Flight restrictions in Maryland, following the terrorist attacks of September 11, halted Huseonica’s ballooning adventure. In 2004 he returned to his first love, mountain climbing.  Huseonica trained religiously with weekend hikes of seven miles on Sugarloaf Mountain in Maryland. To build stamina, Huseonica carried a 50-pound backpack.

Because he had trained in New Hampshire’s Mount Washington, infamous for its severe weather conditions (some scenes in the movie Everest were filmed there), Huseonica decided he was ready to tackle Washington State’s Mount Rainier, the highest glacial peak in the lower 48 states at 14,411 feet. His team established a camp at 10,000 feet and he was at 11,500 feet on his way to the summit when bad weather forced him to abandon the climb.
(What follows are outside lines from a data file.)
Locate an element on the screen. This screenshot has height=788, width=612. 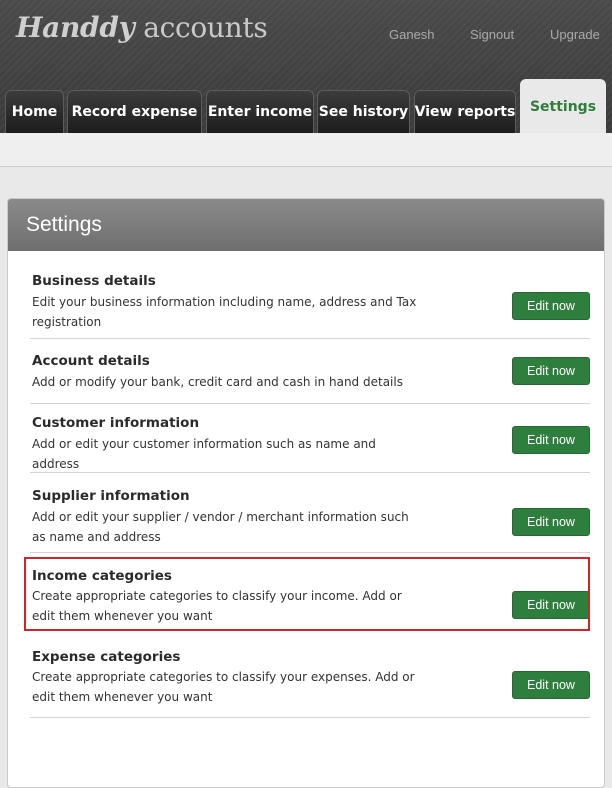
tab-view-reports: View reports is located at coordinates (465, 112).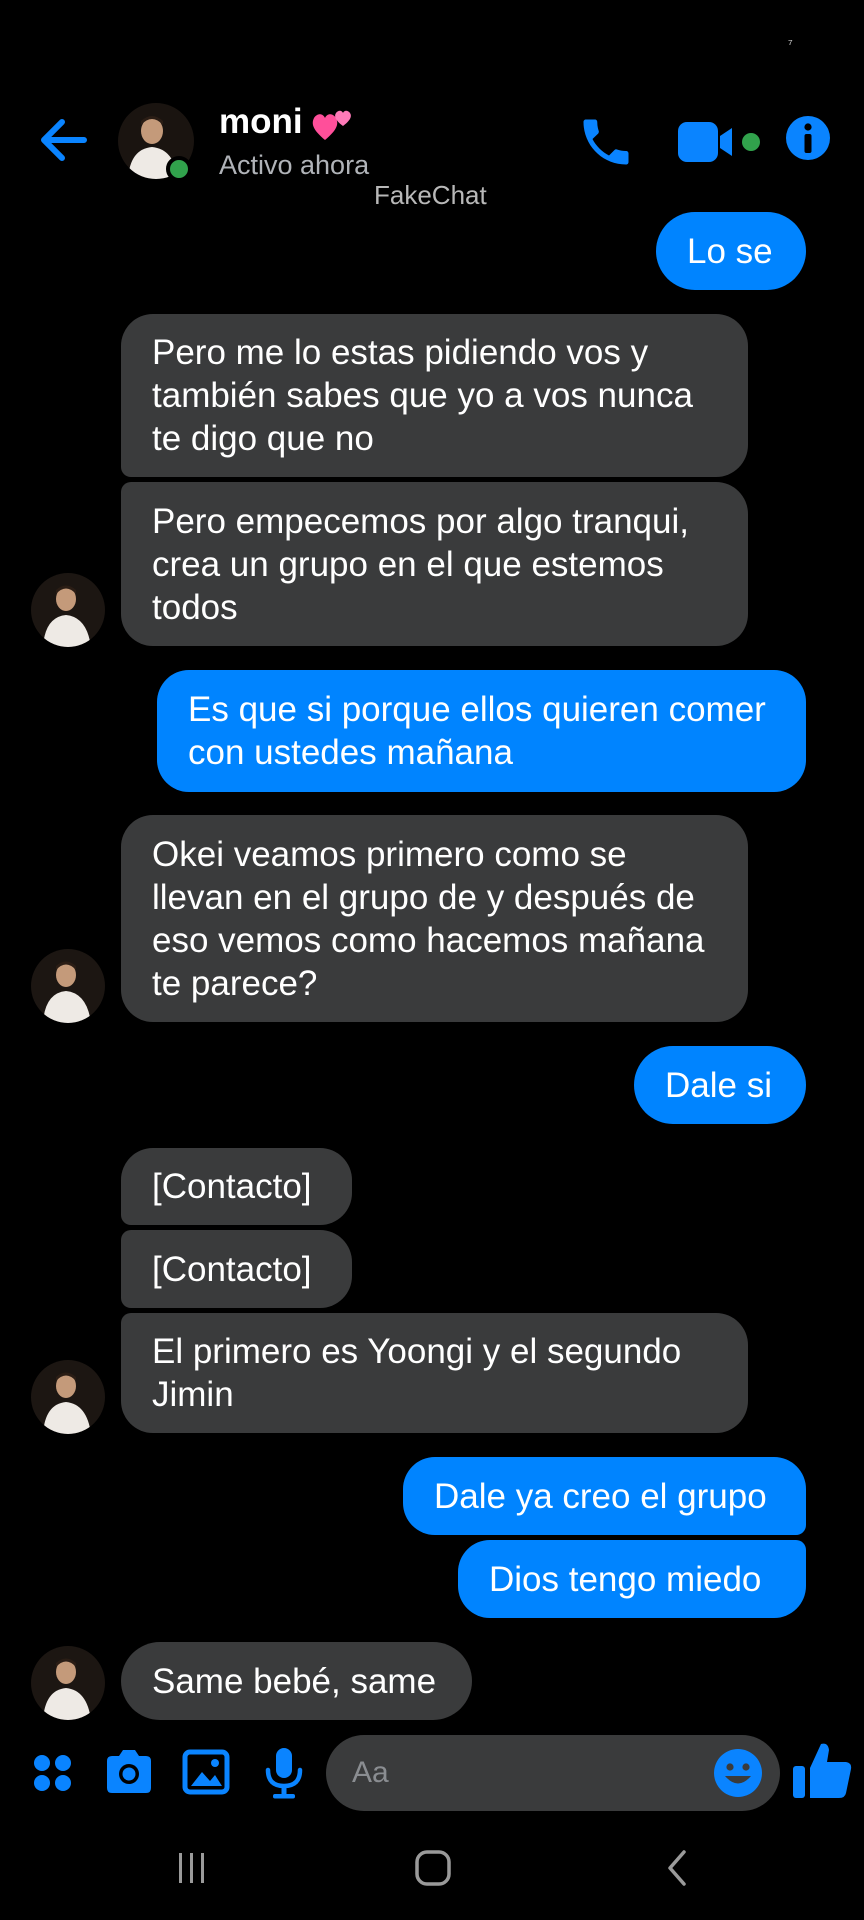 The width and height of the screenshot is (864, 1920). Describe the element at coordinates (179, 169) in the screenshot. I see `online-indicator` at that location.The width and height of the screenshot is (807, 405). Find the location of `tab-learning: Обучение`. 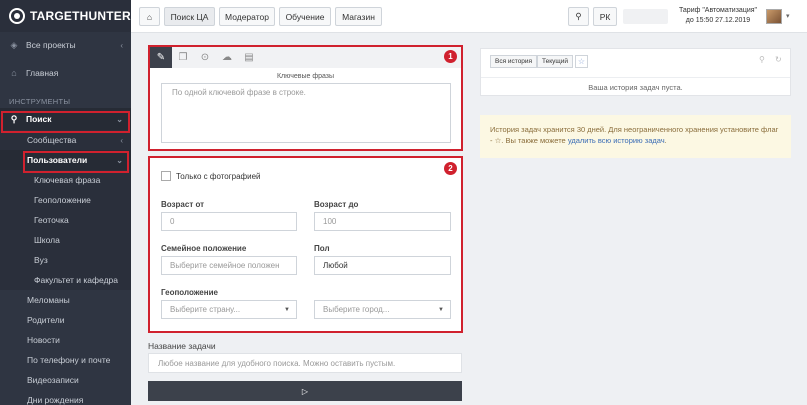

tab-learning: Обучение is located at coordinates (305, 16).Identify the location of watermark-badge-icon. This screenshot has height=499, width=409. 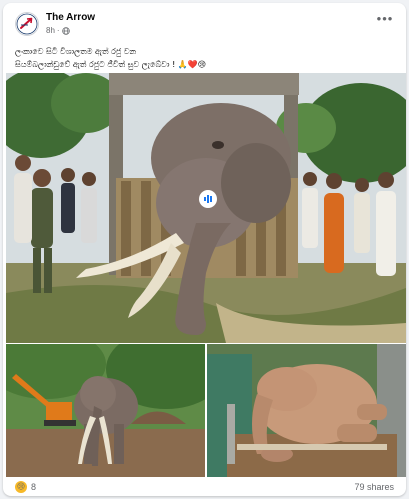
(208, 199).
Far from being discouraged, Huseonica packed his schedule for the next 18 months with training climbs and exercises in preparation for an ascent of Alaska’s Denali (also known as Mount McKinley), North America’s highest peak at 20,320 feet.  Training and climbing with mountaineering and climbing professional guides is the only way to get accepted onto a credentialed team for advanced climbs, and Huseonica planned to be ready: He scheduled two days of Mount Washington in December 2005, when the weather would be the worst, four days in the Colorado Rockies, one week in glacier training in the Alaska Range, and two weeks in the Andes in Ecuador, all leading up to the final, three-week assault on Denali. 

He also plans to return to Mount Rainier, where, as he put it, he still has some “unfinished business.”

If it ever gets too overwhelming, Huseonica can turn for encouragement to his friends Ed Viesturs, a prominent American mountaineer, and Erik Weihenmayer, the first blind person to climb Mount Everest.

In fact, Weihenmayer already shared some sage advice with Huseonica, “Do like I do,” he said.  “Don’t look down!”